Sometimes it’s difficult to comprehend the extent to which certain things are harmful to one’s health. The perfect example – air pollution. It’s not a parasite, nor a heat wave and it’s usually not associated with a discrete event. It’s an invisible killer that takes the life of millions every year. The statistics are chilling. The WHO estimates that every year 4.2 million deaths are attributable to ambient (outdoor) air pollution, while another 3.8 deaths are caused by indoor (household) exposure to air pollution. Every year. Beyond mortality, it also contributes to significant morbidity, and unsurprisingly – it disproportionately affects low and middle-income countries. Overall, an astonishing 91% of the world population live in an environment with air quality below the guidelines set by the WHO.1
Despite this, air pollution is not perceived as a major health threat. While air pollution does not directly cause attributable mortality, it is an upstream risk factor for a range of diseases. It is unlikely that someone dies specifically of air pollution per se, but continuous exposure increases the risk of stroke, heart disease, lung cancer, and acute and chronic respiratory diseases.1,2 The attributable excess mortality from these diseases reduces the average global life expectancy by 2.9 years, and this doesn’t factor in the impacts on quality of life.
One must acknowledge that there are various types of pollution under the umbrella of air pollution. Along with anthropogenic sources, natural sources such as wildfires and aeolian dust also contribute to air pollution. If all the anthropogenic sources of air pollution were removed, life expectancy would rise by 1.7 years. A smaller but significant life expectancy increase by 1.1 years is achievable by only ceasing the use of fossil fuels.2 Although it may not appear as much, this increase in life expectancy would impact billions of people.
Reducing air pollution has proven a significant challenge. Even though fossil fuel combustion is a well-recognized source of greenhouse gas emissions and a major contributor to the climate crisis, many countries lack a robust strategy to combat air pollution. This is largely attributed to a lack of data and political reluctance.3 Especially in countries where transportation and industrial production are heavily fossil fuel-dependent, large corporations have spent significant resources to lobby against policies that would reduce air pollution.4 Despite political opposition, the direct link between climate change, air pollution and health makes policies that target air pollution a “win-win” strategy for both climate and health, as these policies would decrease global morbidity and mortality, and contribute to planetary health.1 Our readers can expect exciting research in the area by UHF staff, who are at the forefront of reshaping the fossil fuel policy landscape.
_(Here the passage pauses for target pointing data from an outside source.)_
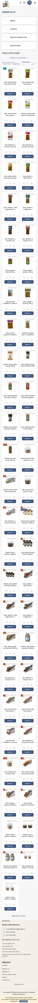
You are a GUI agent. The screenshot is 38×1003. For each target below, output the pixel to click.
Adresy (4, 977)
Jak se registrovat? (8, 943)
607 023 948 (10, 935)
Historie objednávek (9, 974)
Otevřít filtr (26, 62)
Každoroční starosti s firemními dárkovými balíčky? (16, 955)
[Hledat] (24, 3)
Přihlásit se (5, 969)
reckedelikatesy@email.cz (15, 929)
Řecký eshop (19, 984)
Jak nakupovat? (7, 946)
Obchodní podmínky (9, 949)
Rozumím (23, 1001)
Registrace (6, 972)
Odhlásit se (6, 980)
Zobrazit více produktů (18, 58)
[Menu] (34, 2)
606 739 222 (10, 932)
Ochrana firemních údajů (10, 952)
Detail (9, 94)
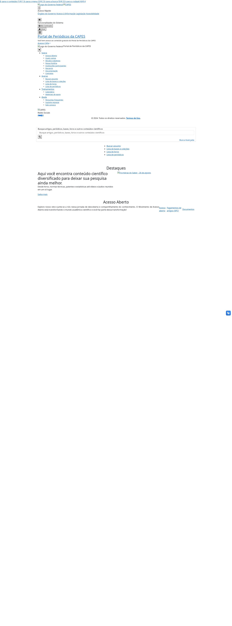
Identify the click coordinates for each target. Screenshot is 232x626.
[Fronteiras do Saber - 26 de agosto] (155, 172)
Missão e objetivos (52, 61)
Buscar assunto (51, 79)
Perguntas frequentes (54, 100)
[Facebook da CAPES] (38, 115)
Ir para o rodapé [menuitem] (75, 1)
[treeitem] (44, 53)
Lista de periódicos (53, 86)
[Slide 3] (162, 171)
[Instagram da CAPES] (43, 115)
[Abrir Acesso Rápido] (39, 7)
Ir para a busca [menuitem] (54, 1)
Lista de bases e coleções (55, 81)
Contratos (49, 73)
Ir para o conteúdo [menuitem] (11, 1)
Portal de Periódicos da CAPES (61, 36)
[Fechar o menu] (39, 49)
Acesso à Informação (66, 13)
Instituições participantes (55, 66)
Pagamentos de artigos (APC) (174, 209)
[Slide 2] (158, 171)
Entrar (42, 29)
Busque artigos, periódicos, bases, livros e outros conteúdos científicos (70, 129)
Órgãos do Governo (47, 13)
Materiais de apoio (53, 94)
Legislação (81, 13)
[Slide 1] (154, 171)
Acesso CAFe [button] (43, 43)
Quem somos (50, 58)
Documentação (51, 71)
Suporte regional (52, 102)
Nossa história (51, 63)
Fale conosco (50, 105)
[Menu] (40, 32)
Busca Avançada (186, 140)
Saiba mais (42, 194)
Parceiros (49, 68)
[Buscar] (40, 137)
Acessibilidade (92, 13)
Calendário (49, 92)
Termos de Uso (133, 118)
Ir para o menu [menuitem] (34, 1)
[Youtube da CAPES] (40, 115)
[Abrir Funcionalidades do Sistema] (39, 19)
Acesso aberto (162, 209)
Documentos (188, 209)
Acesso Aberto (51, 55)
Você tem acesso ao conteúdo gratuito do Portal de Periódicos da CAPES (67, 40)
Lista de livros (51, 84)
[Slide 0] (149, 171)
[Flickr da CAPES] (41, 115)
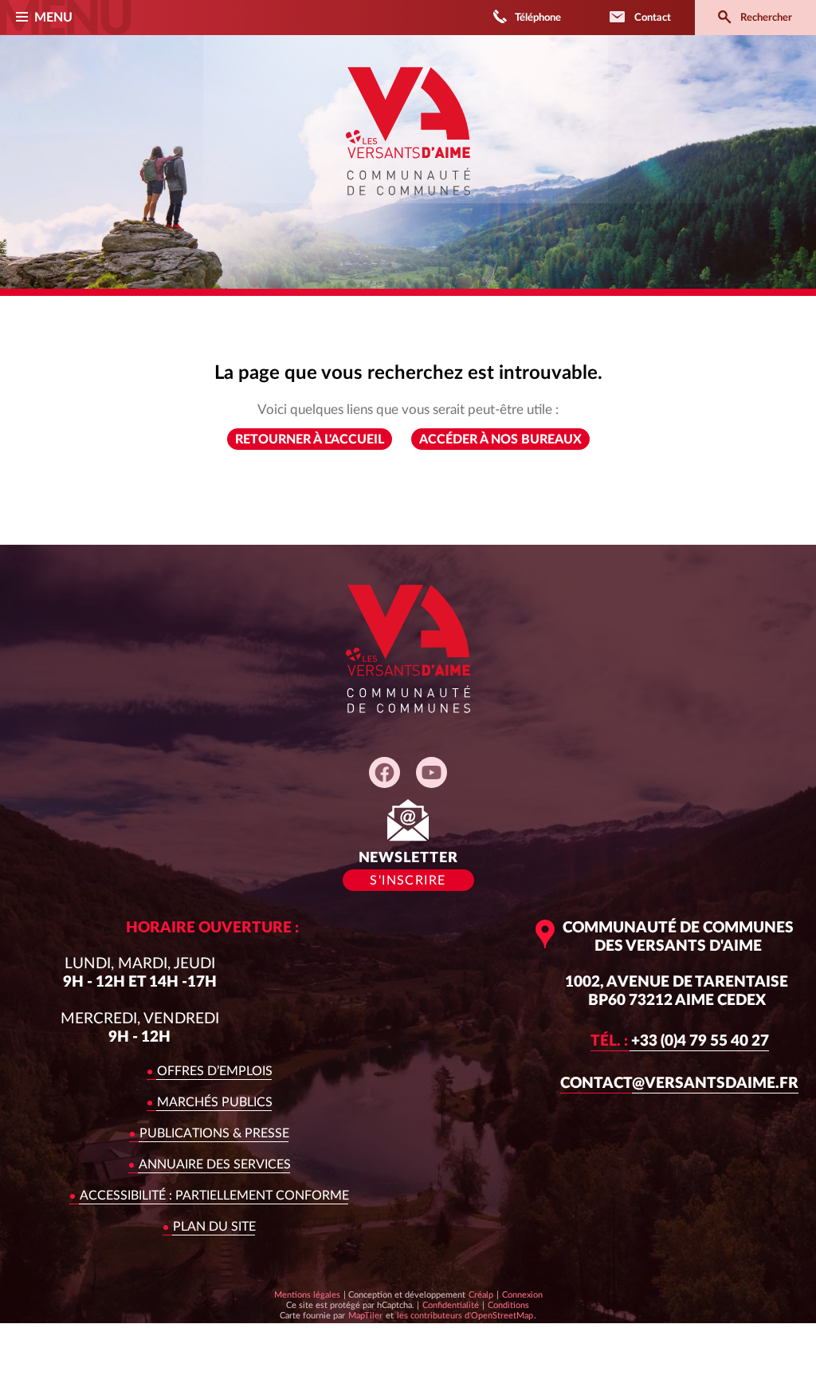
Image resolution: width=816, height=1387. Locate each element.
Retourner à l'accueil (309, 439)
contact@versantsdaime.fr (679, 1083)
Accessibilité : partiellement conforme (214, 1195)
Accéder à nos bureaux (500, 439)
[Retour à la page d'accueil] (408, 206)
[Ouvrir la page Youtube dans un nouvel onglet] (431, 772)
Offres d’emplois (215, 1071)
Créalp (481, 1294)
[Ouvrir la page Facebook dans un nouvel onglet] (384, 772)
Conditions (508, 1305)
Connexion (522, 1294)
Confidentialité (450, 1305)
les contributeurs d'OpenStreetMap (464, 1315)
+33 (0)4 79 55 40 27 (679, 1041)
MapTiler (364, 1315)
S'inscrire (407, 880)
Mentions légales (307, 1294)
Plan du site (214, 1226)
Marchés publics (215, 1102)
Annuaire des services (215, 1164)
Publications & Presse (214, 1133)
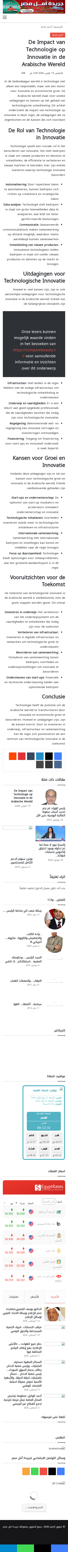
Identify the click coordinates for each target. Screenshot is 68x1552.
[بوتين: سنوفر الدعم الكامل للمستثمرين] (17, 840)
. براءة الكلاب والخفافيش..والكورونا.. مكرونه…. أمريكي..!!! (23, 938)
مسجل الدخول (42, 888)
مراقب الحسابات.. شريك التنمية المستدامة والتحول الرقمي (24, 1329)
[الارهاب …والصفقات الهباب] (54, 989)
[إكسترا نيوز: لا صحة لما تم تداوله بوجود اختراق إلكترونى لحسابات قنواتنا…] (50, 833)
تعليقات (14, 1296)
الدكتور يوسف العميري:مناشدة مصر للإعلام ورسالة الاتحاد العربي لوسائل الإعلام (22, 1313)
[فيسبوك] (58, 756)
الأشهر (34, 1296)
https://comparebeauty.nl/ (34, 353)
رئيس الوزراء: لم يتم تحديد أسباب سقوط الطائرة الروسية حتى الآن (50, 812)
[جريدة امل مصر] (34, 7)
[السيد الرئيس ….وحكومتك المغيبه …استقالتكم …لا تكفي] (54, 965)
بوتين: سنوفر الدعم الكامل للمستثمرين (21, 860)
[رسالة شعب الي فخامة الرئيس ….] (54, 919)
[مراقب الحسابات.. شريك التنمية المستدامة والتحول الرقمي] (54, 1332)
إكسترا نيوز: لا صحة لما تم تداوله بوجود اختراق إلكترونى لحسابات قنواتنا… (52, 850)
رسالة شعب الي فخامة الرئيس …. (22, 910)
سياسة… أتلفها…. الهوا (27, 1004)
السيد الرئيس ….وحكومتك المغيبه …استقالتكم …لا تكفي (23, 959)
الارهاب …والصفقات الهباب (26, 980)
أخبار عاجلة (46, 26)
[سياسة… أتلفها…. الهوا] (54, 1012)
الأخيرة (55, 1296)
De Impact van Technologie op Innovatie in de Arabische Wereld (21, 796)
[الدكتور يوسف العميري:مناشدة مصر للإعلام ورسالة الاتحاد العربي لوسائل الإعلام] (54, 1314)
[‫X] (49, 756)
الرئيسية (58, 26)
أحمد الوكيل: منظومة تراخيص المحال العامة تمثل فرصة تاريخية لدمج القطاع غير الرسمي (23, 1399)
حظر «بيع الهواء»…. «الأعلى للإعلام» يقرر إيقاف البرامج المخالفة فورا (25, 1347)
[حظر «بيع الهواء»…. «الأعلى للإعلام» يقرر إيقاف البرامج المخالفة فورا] (54, 1349)
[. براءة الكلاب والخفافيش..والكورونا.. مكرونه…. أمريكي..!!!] (54, 942)
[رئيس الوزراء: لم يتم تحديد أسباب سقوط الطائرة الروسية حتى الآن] (50, 797)
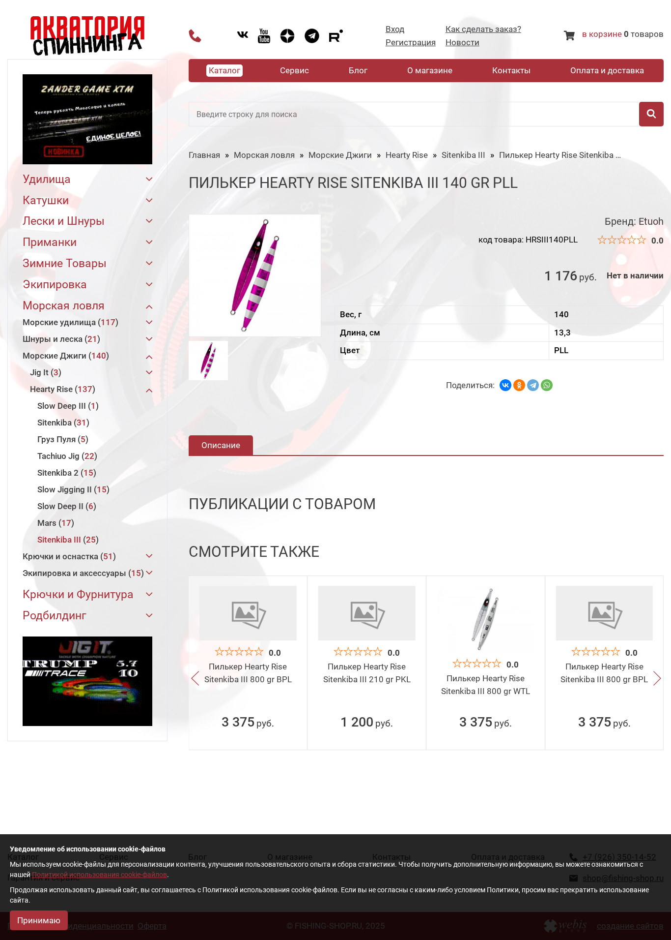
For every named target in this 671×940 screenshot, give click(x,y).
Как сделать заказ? (483, 29)
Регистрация (411, 42)
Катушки (46, 201)
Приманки (50, 242)
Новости (462, 42)
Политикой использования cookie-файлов (99, 875)
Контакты (511, 70)
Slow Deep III (66, 406)
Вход (395, 29)
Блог (358, 70)
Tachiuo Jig (65, 456)
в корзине (602, 34)
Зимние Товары (65, 264)
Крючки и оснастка (68, 556)
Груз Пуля (61, 439)
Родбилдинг (54, 616)
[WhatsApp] (547, 385)
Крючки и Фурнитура (78, 595)
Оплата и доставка (607, 70)
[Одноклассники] (519, 385)
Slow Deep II (65, 506)
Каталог (224, 70)
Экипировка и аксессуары (82, 573)
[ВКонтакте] (505, 385)
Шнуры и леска (60, 339)
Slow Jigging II (72, 489)
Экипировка (55, 285)
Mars (54, 523)
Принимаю (38, 920)
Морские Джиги (64, 356)
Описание (220, 445)
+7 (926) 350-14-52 (195, 36)
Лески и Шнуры (64, 221)
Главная (204, 155)
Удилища (47, 179)
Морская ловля (64, 306)
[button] (195, 680)
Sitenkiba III (66, 540)
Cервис (294, 70)
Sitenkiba (61, 422)
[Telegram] (533, 385)
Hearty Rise (61, 389)
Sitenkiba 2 (65, 473)
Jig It (44, 372)
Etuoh (651, 221)
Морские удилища (69, 322)
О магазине (429, 70)
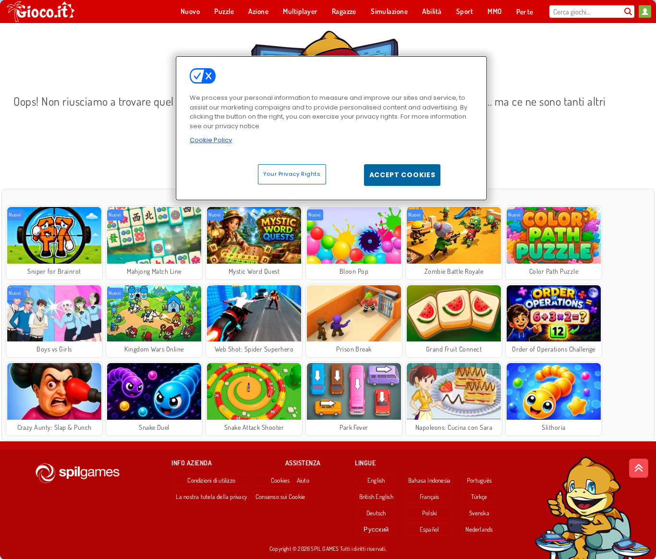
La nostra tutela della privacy (211, 496)
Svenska (479, 513)
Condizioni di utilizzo (211, 480)
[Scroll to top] (638, 468)
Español (429, 529)
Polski (429, 513)
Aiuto (303, 480)
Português (479, 480)
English (376, 480)
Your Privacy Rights (292, 174)
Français (429, 496)
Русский (376, 529)
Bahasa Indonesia (429, 480)
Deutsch (376, 513)
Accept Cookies (402, 175)
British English (376, 496)
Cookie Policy (211, 140)
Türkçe (479, 496)
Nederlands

We already know that COVID has a complex but clear relationship with co-morbidities, and it has been hypothesised that acute exposure to air pollutants could worsen the outcomes of COVID.5 This is intimately linked to the pathology of the disease, that initially attacks the respiratory system, similarly to air pollution. As explained in a commentary in the American Journal of Epidemiology, emerging research provides evidence to support the link between air pollutants and worse COVID outcomes, however, the evidence is not particularly strong as exploring these interactions requires a very thoroughly designed study, possibly at a very large scale in order to achieve validity.5 The picture is further complicated by the fact that air pollution is not a constant. In fact, in many countries it declined for a period when the strictest lockdown measures were in place.6 However, concluding that a reduction in air pollution is attributable to a specific policy also requires a sound methodology that avoids bias.
Air pollution is clearly a major health burden, but priority setting is a complicated process. Although one risk may cause a greater number of deaths, this does not make the other risks less deadly. As health professionals, it is our duty to push for action on all fronts in pursuit of a healthier planet. As the movement for effective air pollution policies gains momentum, governments should apply established as well as innovative solutions that target the issue.